#### ENTRIES

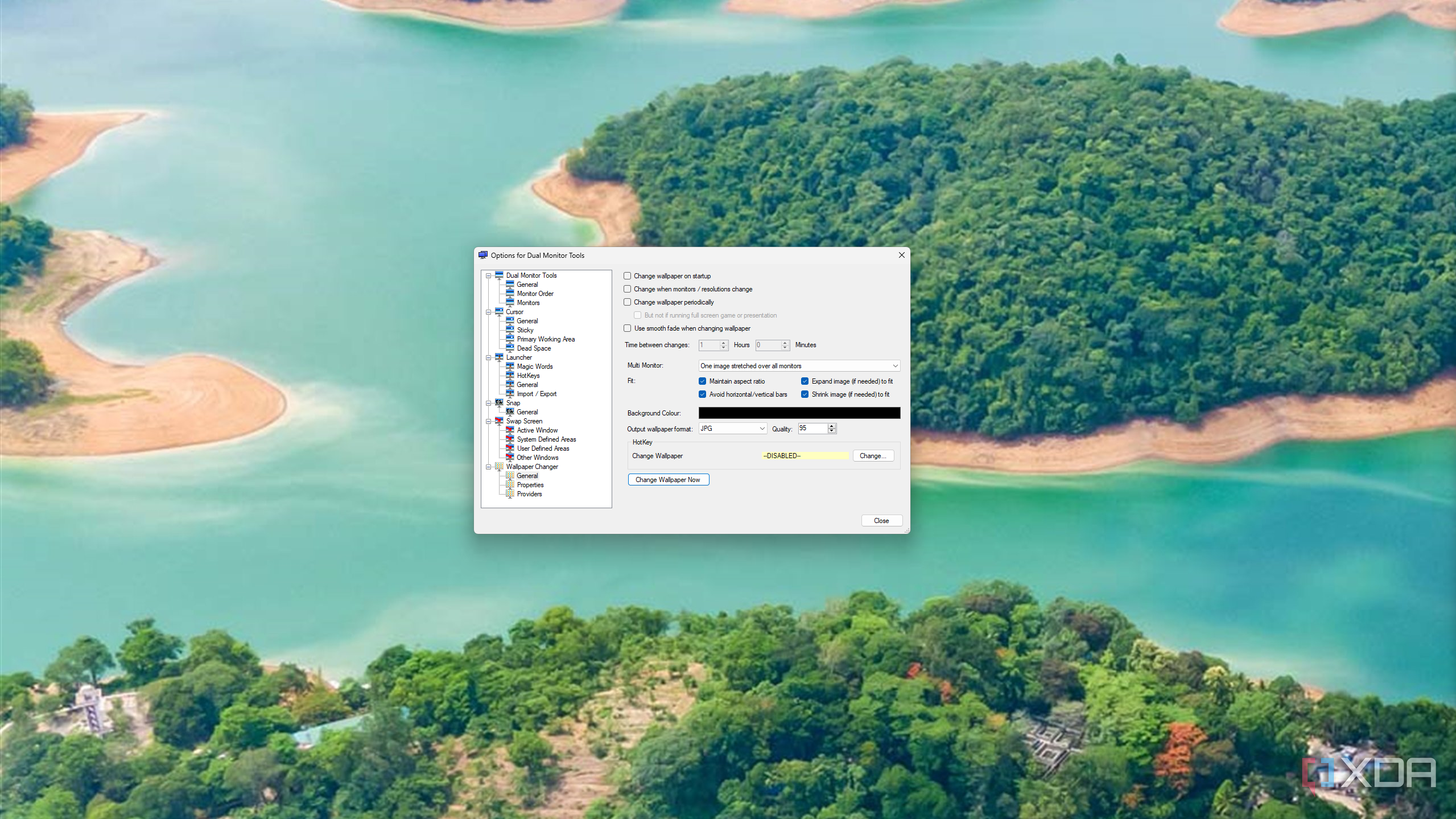Open the Multi Monitor dropdown
This screenshot has height=819, width=1456.
799,366
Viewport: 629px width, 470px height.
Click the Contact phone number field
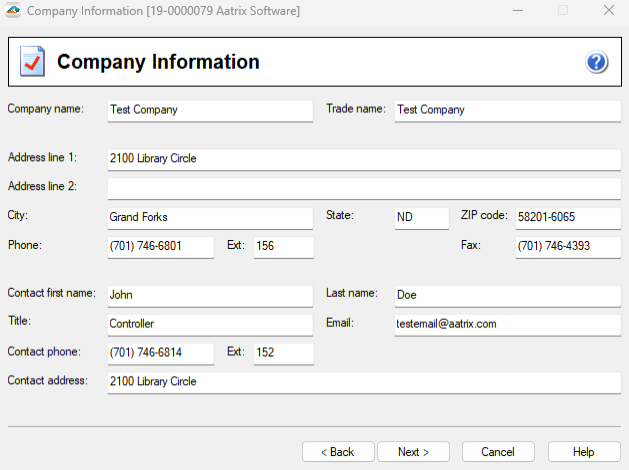click(x=160, y=353)
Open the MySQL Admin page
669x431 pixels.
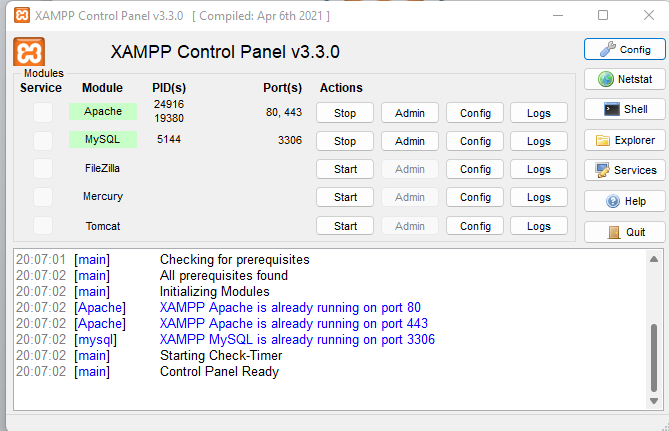click(410, 141)
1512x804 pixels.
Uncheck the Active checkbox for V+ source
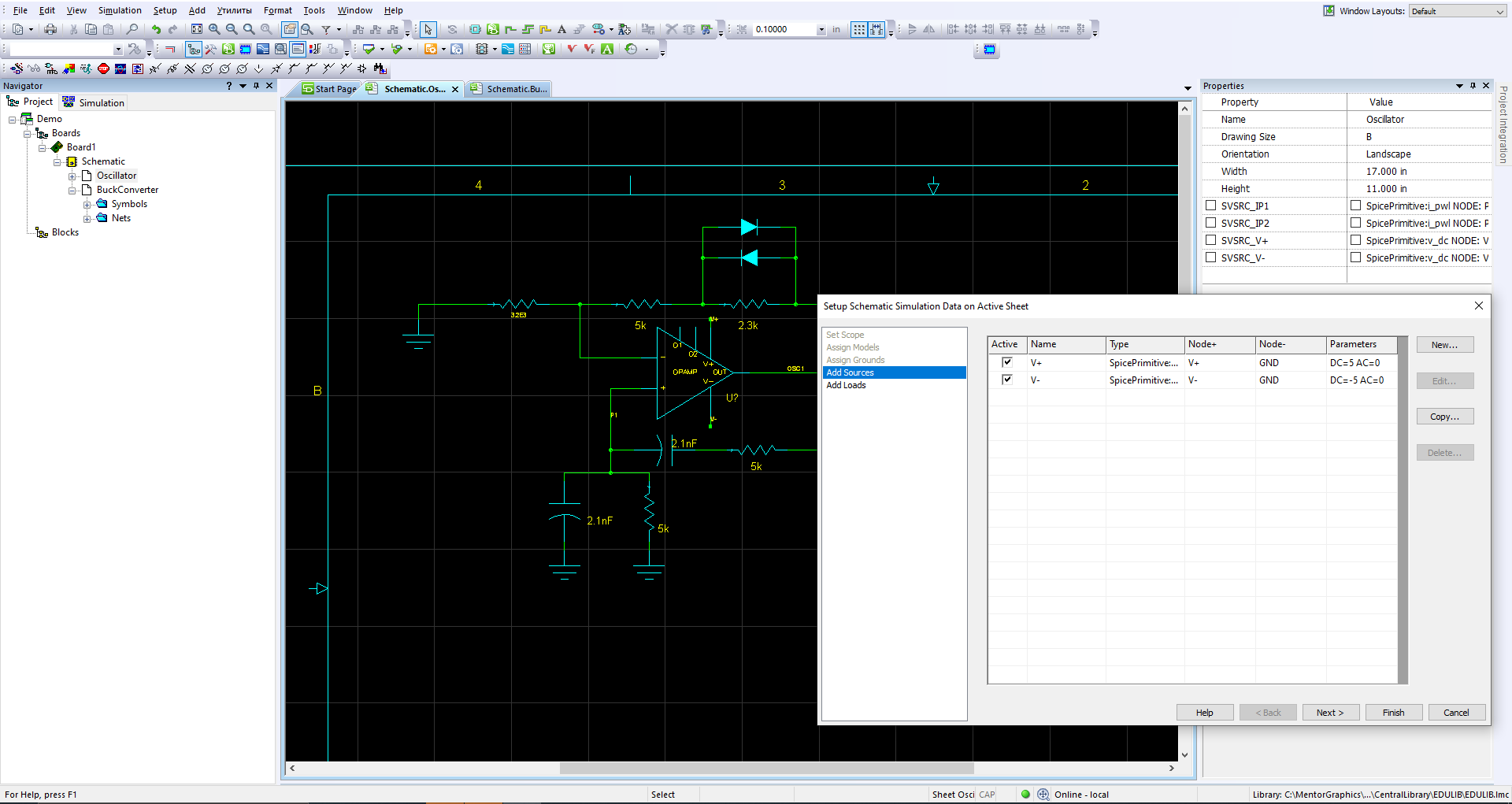coord(1006,362)
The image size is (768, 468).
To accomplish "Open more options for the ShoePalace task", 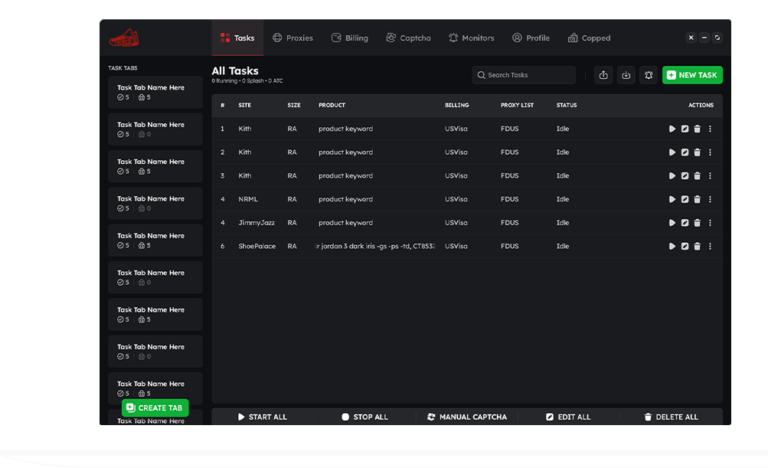I will click(x=710, y=246).
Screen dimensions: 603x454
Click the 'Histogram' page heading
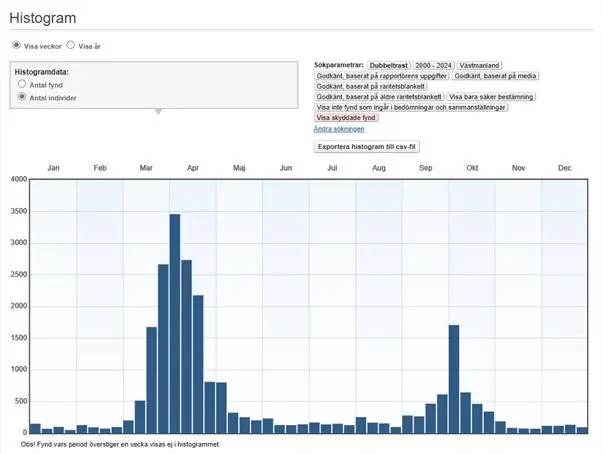click(x=42, y=19)
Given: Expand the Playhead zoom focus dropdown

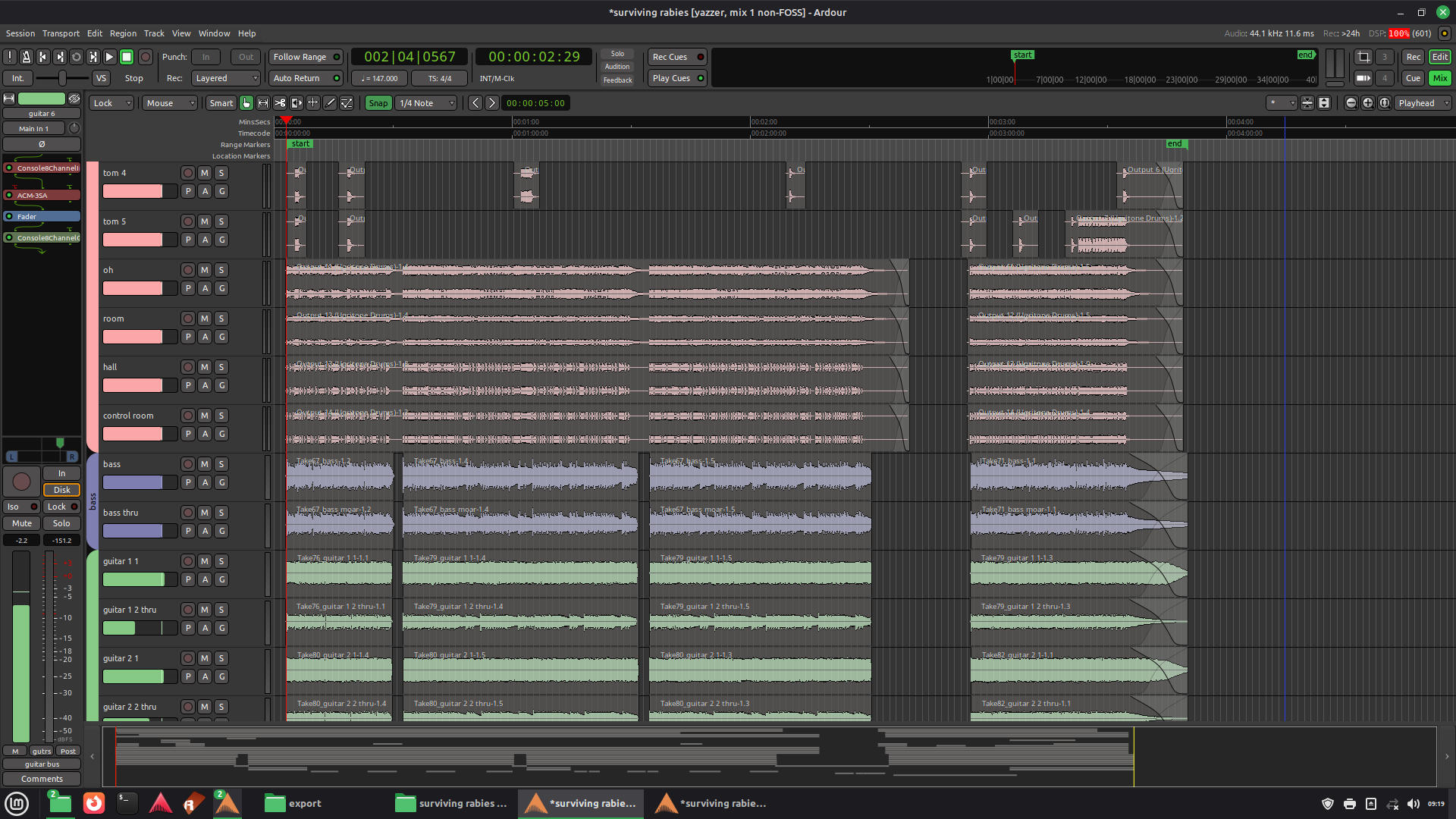Looking at the screenshot, I should (x=1423, y=103).
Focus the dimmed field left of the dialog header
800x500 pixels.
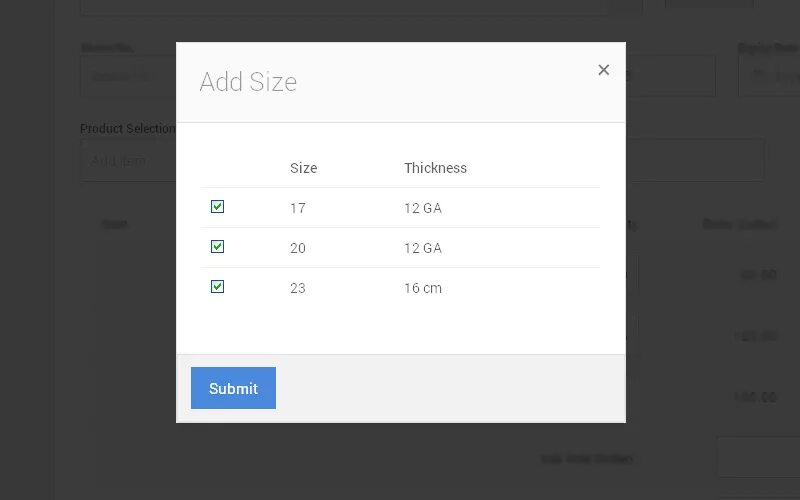[128, 76]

########

Reproduce the material from its beginning through the line containing "coord(1006,362)", inclusive, substituting "check box" for "checkbox" and keeping everything else the same. Leave the pictures out of your answer.

Open the Multi Monitor dropdown
This screenshot has height=819, width=1456.
799,366
Viewport: 629px width, 470px height.
Click the Contact phone number field
click(x=160, y=353)
Open the MySQL Admin page
669x431 pixels.
click(410, 141)
1512x804 pixels.
Uncheck the Active check box for V+ source
coord(1006,362)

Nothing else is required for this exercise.